→ DATA FOR THIS EXERCISE:
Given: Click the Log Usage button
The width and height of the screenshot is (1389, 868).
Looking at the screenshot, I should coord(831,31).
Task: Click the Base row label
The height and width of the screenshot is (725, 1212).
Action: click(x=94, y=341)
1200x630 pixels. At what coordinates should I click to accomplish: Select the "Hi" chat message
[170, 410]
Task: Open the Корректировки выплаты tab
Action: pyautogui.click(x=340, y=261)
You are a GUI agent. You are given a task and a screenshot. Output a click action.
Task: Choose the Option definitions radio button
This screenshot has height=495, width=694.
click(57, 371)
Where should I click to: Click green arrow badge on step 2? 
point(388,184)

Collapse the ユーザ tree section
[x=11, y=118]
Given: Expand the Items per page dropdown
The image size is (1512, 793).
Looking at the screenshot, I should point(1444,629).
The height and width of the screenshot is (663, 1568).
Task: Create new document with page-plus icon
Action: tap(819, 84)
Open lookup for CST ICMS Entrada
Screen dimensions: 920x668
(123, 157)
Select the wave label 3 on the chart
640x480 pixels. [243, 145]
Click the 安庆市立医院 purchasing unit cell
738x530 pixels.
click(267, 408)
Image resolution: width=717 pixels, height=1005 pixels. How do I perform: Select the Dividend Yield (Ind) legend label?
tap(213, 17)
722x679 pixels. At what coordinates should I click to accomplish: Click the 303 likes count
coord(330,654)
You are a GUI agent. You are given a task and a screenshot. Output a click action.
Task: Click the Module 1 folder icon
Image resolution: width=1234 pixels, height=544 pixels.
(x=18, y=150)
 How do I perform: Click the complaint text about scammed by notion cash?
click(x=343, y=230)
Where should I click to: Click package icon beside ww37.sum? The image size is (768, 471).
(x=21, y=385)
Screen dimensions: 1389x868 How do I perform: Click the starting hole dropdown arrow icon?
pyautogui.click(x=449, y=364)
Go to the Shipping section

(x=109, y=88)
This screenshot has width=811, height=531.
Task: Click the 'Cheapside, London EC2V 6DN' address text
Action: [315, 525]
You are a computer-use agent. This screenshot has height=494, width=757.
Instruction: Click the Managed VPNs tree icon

→ ACTIVITY:
Every entry must appear in the answer, reproduced exactly.

→ EXERCISE RESULT:
Given: Click the Log Usage button
The width and height of the screenshot is (1389, 868).
Looking at the screenshot, I should coord(831,31).
Task: Click the Base row label
The height and width of the screenshot is (725, 1212).
Action: click(x=94, y=341)
1200x630 pixels. At what coordinates should I click to accomplish: Select the "Hi" chat message
[170, 410]
Task: Open the Корректировки выплаты tab
Action: pyautogui.click(x=340, y=261)
You are a GUI agent. You are given a task and a screenshot. Output a click action.
Task: Choose the Option definitions radio button
This screenshot has height=495, width=694.
click(57, 371)
Where should I click to: Click green arrow badge on step 2? 
point(388,184)

Collapse the ユーザ tree section
[x=11, y=118]
Given: Expand the Items per page dropdown
The image size is (1512, 793).
Looking at the screenshot, I should point(1444,629).
The height and width of the screenshot is (663, 1568).
Task: Create new document with page-plus icon
Action: tap(819, 84)
Open lookup for CST ICMS Entrada
Screen dimensions: 920x668
(123, 157)
Select the wave label 3 on the chart
640x480 pixels. [243, 145]
Click the 安庆市立医院 purchasing unit cell
738x530 pixels.
click(267, 408)
Image resolution: width=717 pixels, height=1005 pixels. How do I perform: Select the Dividend Yield (Ind) legend label?
tap(213, 17)
722x679 pixels. At what coordinates should I click to accomplish: Click the 303 likes count
coord(330,654)
You are a GUI agent. You are given a task and a screenshot. Output a click action.
Task: Click the Module 1 folder icon
Image resolution: width=1234 pixels, height=544 pixels.
(x=18, y=150)
 How do I perform: Click the complaint text about scammed by notion cash?
click(x=343, y=230)
Where should I click to: Click package icon beside ww37.sum? The image size is (768, 471).
(x=21, y=385)
Screen dimensions: 1389x868 How do I perform: Click the starting hole dropdown arrow icon?
pyautogui.click(x=449, y=364)
Go to the Shipping section

(x=109, y=88)
This screenshot has width=811, height=531.
Task: Click the 'Cheapside, London EC2V 6DN' address text
Action: [315, 525]
You are a computer-use agent. This screenshot has height=494, width=757.
Instruction: Click the Managed VPNs tree icon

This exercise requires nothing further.